Dr Simon Heywood, Lecturer in Creative Writing at the University of Derby, discusses the new Beauty and the Beast film and the origin of the fairy tale.

By Dr Simon Heywood - 10 March 2017

The story of Beauty and the Beast

Beauty and the Beast has been a mainstay of western children’s literature for over two centuries. A young woman is promised to a monster; she swallows her disgust and goes to live with the beast in his splendid palace. When she leaves to visit her family, he pines away almost to death. She rushes back in panic and agrees to marry him. The spell is broken and the beast is a beast no longer.

In that form, the tale is the work of two eighteenth-century French writers: Jeanne-Marie Leprince de Beaumont and Gabrielle-Suzanne de Villeneuve. They didn’t invent it, however. Others in early modern Europe – writers such as Straparola and Basile – knew similar stories of supernatural or beastly husbands.

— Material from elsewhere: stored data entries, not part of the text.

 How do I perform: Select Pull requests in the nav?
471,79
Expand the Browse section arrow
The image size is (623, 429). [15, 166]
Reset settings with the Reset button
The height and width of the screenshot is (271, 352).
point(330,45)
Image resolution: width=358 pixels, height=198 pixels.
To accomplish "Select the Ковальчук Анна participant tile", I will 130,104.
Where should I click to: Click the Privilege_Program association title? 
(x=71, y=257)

And they didn’t invent them, either. Over a thousand years previously, a Roman lawyer and philosopher, Apuleius, had written a novel which featured the tale of ‘Cupid and Psyche,’ concerning a woman forced into a supernatural marriage, not with a monster but, instead, with a god.

The tradition of oral storytelling is full of such tales. Like ‘Cupid and Psyche’, they were emphatically not tales for children. Old folktales and fairy tales were never told by children, and they were not often told to them. Folktales of this type have been recorded many times over the years, from storytellers across Europe from Scandinavia to Poland, across the Middle East from Turkey to central Asia, throughout North Africa, through India and the Far East from Korea to Indonesia, and across the Americas.

What is the meaning of Beauty and the Beast?

What is the source of its fascination? How could anybody really say? If the story interests you, then you already know why. Or maybe you don’t. We may not even be fully aware of why or how a particular tale hooks us in. It just does. And that’s all we can consciously say about it. Some have said Beauty and the Beast is all about marriage arrangements, or the nature of sexual desire, or an echo of ancient myth or ritual. The poet Robert Graves called it a ‘philosophical allegory of the progression of the soul towards rational love.’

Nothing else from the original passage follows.